Now,     I wish to present a master for patient’s diagnosis that would be comprehensive and elegant as well:

* Moderate jaundice in otherwise apparently normal 3 days female neonate of type 2 diabetic mother for general treatment and investigation.

* Renal colic in other wise apparently normal 6 years boy for general treatment and investigation.

* Moderate fever (38⁰C) in reportedly hypertensive obese; easy taker 49 male adult for specific antibiotic treatment and advisable investigation.

* Slight Albuminuria (+) in otherwise apparently normal; tense taker 19 weeks primigravida, 32 female adult for mandatory weekly-monthly follow up.

This 5-site patient’s diagnosis comprised: 1) patient’s most relevant complaint or finding, 2) patient’s look and/or medical history, 3) patient’s type, 4) suggested treatment, and 5) investigation.

With the expected advancement of disease characterization more molecular designations will be available for common use that would reflect an increasing awareness of molecularly-oriented medicine.

Cherchez la stagnation

cherchez la stagnation
Stagnation is a non-medical word that may form a basis for a myriad of medical problems. The human health is dependent on a balance between seemingly opposite processes like wear and tear, and production and disposal. Stagnation in this medical context may manifest clinically as bodily and/or psychic illness such as abdominal pain and headache or anxiety and fears, respectively. Here are examples of medically relevant stagnations: emotional, creational, moral, social, physical, sexual, and instant.

Emotionally stagnant person is one who can’t express his/her feeling and thoughts. Creation includes free thinking, learning and bringing ideas into light. Morally stagnant persons are those who insist to do good while they miss support or encouragement from other people. Social prosperity is a matter of acceptance, tolerance, equality and fairness. A body that moves either by doing manual work or sports is likely to be physically cheered. Sexual stagnation may occur due to lack of regular and satisfactory relationship. By instant stagnation I mean a physical disease like biliary or urinary obstruction.

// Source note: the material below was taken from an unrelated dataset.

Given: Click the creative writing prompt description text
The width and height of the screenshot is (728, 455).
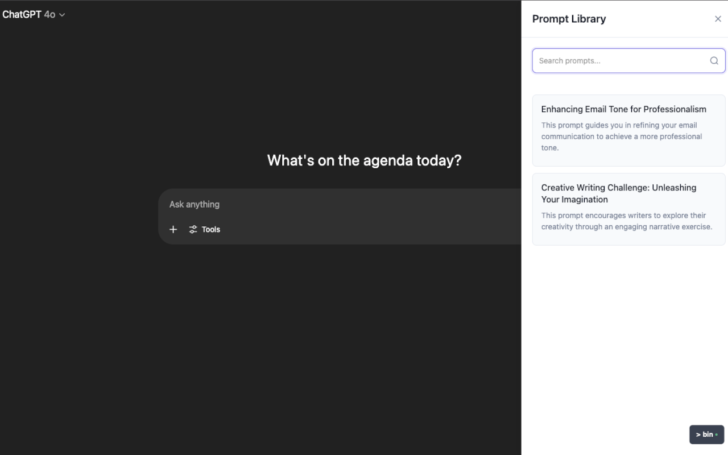Looking at the screenshot, I should [626, 221].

A good physician should consider the pivotal role of “stagnation” in health derangement and learn about the means of its detection and repair.

Disease time plan

Our cumulative knowledge about diseases shows that they occur according to a definite time scheme that may provide clues for their approaches and requisites. A certain disease known to affect an adult person may be inapplicable to mention for a child, for example. This is why noting the age of a patient is relevant to the possible diseases thought of (so-called differential diagnosis). For example, G6PD deficiency is a disease due to deficiency of a protein enzyme needed for replenishment of important detoxifying compound in the body, reduced glutathione. The disease is usually evident in young children when suffering an infection or on taking certain chemical drugs. Schizophrenia, on the other hand, is a mental disease with an onset typically in young adulthood. In this viewpoint, the life stages of a human; newborn, child, adolescent, adult and elderly, should fit for possible disease events besides their relevance to specific physical, mental and emotional characteristics.

Diseases may be classified according to their causes as follows:

1- Nutritional: caused by short of supply of food and other nutrients, e.g. vitamin deficiency.

2- Genetic: caused by certain gene defect or variation, e.g. sickle cell anemia.

3- Infectious: caused by certain pathogen as viruses, bacteria and fungi.

4- Multi-factorial: caused by different convergent mechanisms,  e.g. diabetes mellitus and hypertension.

5- Traumatic: physical and chemical insults can cause inflammatory body reactions.

Foot-note: a disease may be regarded as an age- and constitution-reasoned extraordinary experience or complaint about some physical, mental or emotional state of an individual that maybe stated either by the affected person or by some people in his/her vicinity or by both.